───── Available data ─────

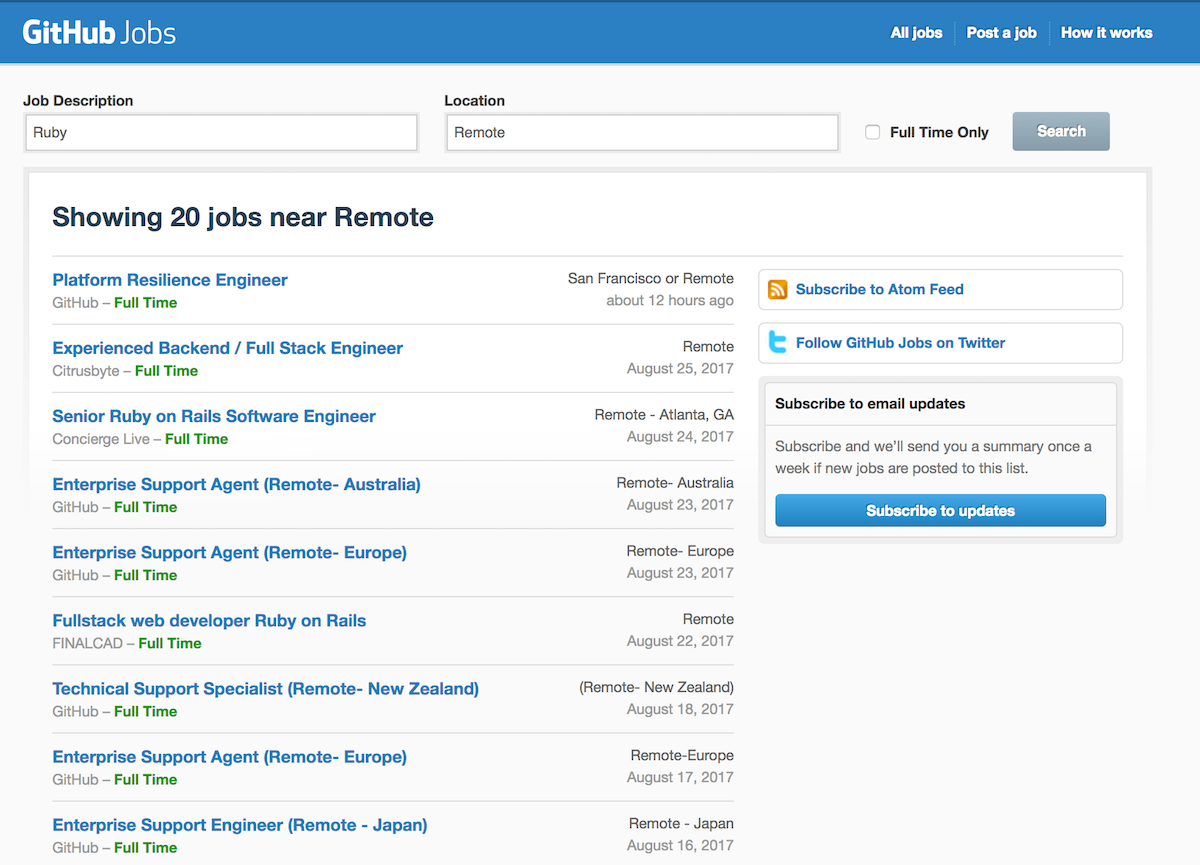This screenshot has width=1200, height=865.
Task: Open Experienced Backend / Full Stack Engineer listing
Action: 227,348
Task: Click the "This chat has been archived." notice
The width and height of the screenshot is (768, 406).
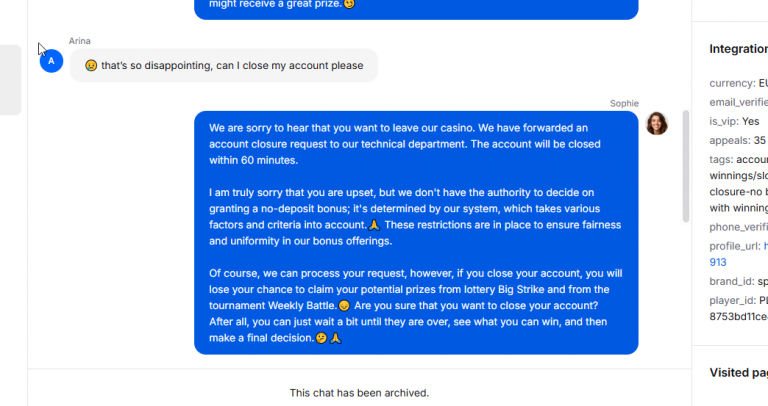Action: (x=359, y=393)
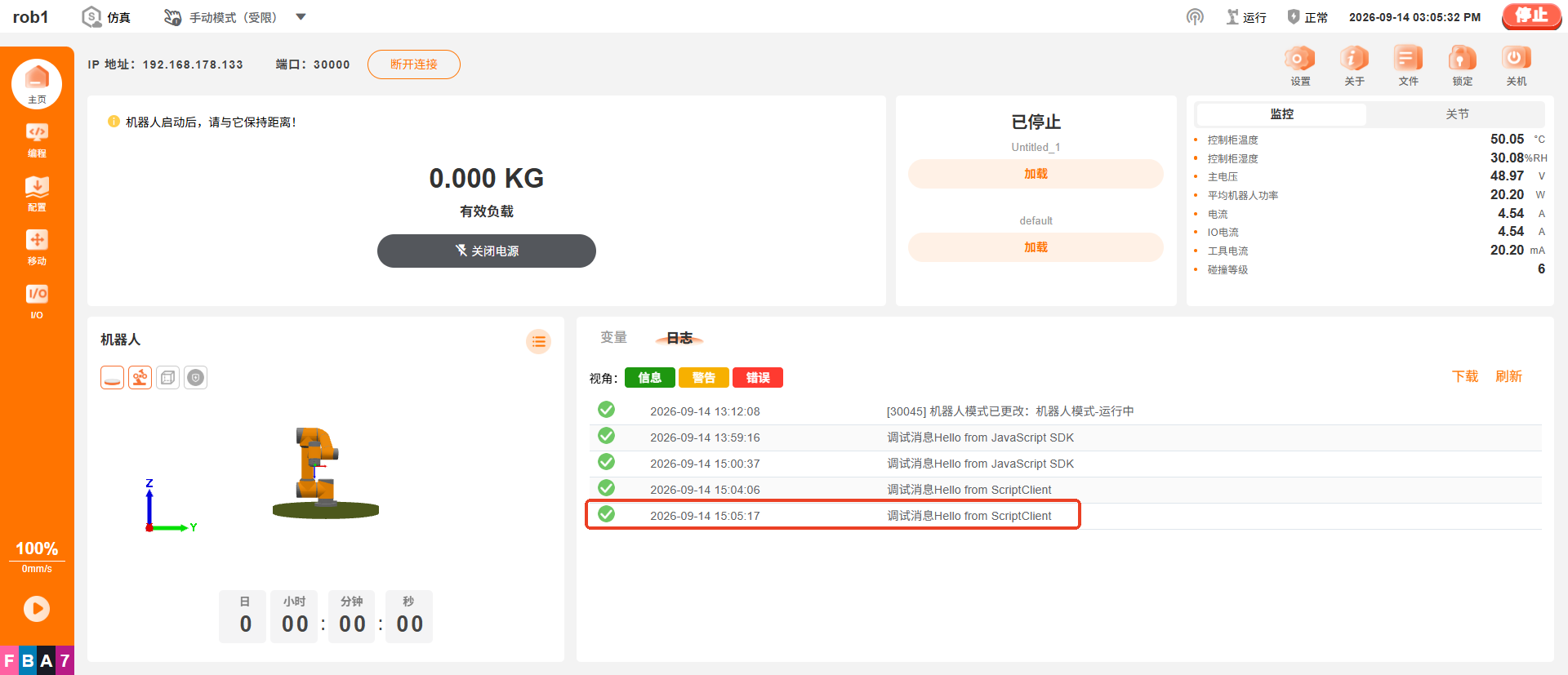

─────

» Description of the task:
Starting at the line with "The width and", reproduce exactly each line through the end of the entries, including the first and the last, and skip the pictures.

» Problem solution:
The width and height of the screenshot is (768, 406).
Action: (x=359, y=393)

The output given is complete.